I've seen some bug discussions with logs and precise reproduction paths an what not a respectable developer could wish for in a bug report. They discarded the bug because the user mentioned he had the same problem in Wine and in Play On Linux. I get that that they want bug reports based on wine, bug discarding when also tested on Play on Linux is on step to far for me. Also an windows licence is cheaper in the long run, although this fact is less important for me.
People who tried a trial version and like it more then wine Differences if someone care about:
Comes with one-click installation for Windows applications
Comes with a graphical installer for Windows applications
Comes with Bottles (portable virtual Windows environments)?
Seamlessly integrates with your desktop environment
Is consistently tested against a supported application set
Comes with product support
Price
I have the version of CrossOver they offered for free last year but I rarely use it. I actually find vanilla Wine to be easier, go figure. There is absolutely nothing difficult about installing a Windows game or app via vanilla wine. Right click the exe and select install with Wine; really, how hard is that?.

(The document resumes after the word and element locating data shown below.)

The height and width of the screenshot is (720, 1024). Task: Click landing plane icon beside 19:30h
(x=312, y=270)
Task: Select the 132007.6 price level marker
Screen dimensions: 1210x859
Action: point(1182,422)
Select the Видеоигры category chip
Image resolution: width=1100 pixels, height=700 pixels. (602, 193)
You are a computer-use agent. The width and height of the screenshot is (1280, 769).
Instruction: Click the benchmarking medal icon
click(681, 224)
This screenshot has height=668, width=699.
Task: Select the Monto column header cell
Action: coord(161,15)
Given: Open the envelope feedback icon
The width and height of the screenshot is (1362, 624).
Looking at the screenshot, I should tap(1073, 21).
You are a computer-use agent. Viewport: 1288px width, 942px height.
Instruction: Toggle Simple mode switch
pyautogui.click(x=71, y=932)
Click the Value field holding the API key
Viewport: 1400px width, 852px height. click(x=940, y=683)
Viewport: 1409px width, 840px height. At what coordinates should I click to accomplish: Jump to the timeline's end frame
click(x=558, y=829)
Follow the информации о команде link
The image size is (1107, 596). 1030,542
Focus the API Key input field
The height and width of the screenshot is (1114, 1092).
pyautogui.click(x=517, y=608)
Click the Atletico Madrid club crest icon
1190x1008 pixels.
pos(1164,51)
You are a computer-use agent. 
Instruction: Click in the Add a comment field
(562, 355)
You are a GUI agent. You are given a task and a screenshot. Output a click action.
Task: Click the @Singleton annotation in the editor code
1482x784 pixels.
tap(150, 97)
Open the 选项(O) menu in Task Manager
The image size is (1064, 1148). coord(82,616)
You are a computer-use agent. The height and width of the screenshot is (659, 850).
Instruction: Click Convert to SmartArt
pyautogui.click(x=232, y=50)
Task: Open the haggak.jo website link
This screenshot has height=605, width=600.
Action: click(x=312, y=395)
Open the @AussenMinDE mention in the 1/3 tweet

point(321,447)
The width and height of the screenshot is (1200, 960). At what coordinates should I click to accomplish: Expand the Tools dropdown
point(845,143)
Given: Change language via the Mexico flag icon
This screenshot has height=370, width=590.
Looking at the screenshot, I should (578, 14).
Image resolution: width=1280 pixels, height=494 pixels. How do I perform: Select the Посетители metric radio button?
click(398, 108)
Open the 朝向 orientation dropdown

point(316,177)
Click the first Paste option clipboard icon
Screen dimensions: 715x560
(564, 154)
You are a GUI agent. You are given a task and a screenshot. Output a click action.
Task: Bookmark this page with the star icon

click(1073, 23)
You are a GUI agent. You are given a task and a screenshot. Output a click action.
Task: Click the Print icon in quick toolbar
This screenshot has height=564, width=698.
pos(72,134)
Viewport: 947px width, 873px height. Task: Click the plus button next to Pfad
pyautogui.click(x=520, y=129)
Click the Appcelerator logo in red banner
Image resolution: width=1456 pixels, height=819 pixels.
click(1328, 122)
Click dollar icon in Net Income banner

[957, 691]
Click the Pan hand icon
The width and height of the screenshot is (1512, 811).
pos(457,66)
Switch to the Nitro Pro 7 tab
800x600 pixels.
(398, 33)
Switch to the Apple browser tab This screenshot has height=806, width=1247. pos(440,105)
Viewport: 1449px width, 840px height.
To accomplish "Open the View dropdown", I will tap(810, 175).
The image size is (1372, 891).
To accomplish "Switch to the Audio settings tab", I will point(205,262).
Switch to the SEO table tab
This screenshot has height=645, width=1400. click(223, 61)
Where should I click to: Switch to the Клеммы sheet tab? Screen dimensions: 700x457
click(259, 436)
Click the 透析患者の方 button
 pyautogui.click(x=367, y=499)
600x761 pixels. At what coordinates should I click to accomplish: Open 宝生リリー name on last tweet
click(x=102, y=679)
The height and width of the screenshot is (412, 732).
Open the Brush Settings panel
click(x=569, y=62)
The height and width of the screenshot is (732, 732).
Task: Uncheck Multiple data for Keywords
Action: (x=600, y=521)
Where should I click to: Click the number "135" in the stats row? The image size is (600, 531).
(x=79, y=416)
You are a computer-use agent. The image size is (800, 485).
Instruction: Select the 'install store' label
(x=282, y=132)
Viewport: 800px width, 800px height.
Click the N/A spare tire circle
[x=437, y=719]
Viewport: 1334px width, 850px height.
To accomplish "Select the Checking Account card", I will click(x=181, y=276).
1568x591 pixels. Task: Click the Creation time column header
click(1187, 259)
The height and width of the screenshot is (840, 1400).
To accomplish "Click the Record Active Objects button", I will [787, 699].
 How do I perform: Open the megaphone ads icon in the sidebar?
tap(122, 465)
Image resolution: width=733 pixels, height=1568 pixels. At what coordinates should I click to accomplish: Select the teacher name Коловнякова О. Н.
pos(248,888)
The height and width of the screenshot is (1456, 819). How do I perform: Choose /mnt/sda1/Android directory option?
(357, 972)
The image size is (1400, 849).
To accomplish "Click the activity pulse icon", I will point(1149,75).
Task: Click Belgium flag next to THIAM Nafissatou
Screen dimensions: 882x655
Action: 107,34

I think people are getting darn lazy and down right stupid or something.
I have the version of CrossOver they offered for free last year but I rarely use it. I actually find vanilla Wine to be easier, go figure. There is absolutely nothing difficult about installing a Windows game or app via vanilla wine. Right click the exe and select install with Wine; really, how hard is that?.
I think people are getting darn lazy and down right stupid or something.
Well here's the thing... just vanilla wine is nice if you want to install everything into one wine_prefix, however it sucks if you want to run multiple prefixes which is why Q4Wine, PlayOnLinux, and CrossOver exist. The advantage of running multiple prefixes is that it makes wine blow up less often and you can set up your compatibility tweaking on a per-prefix basis.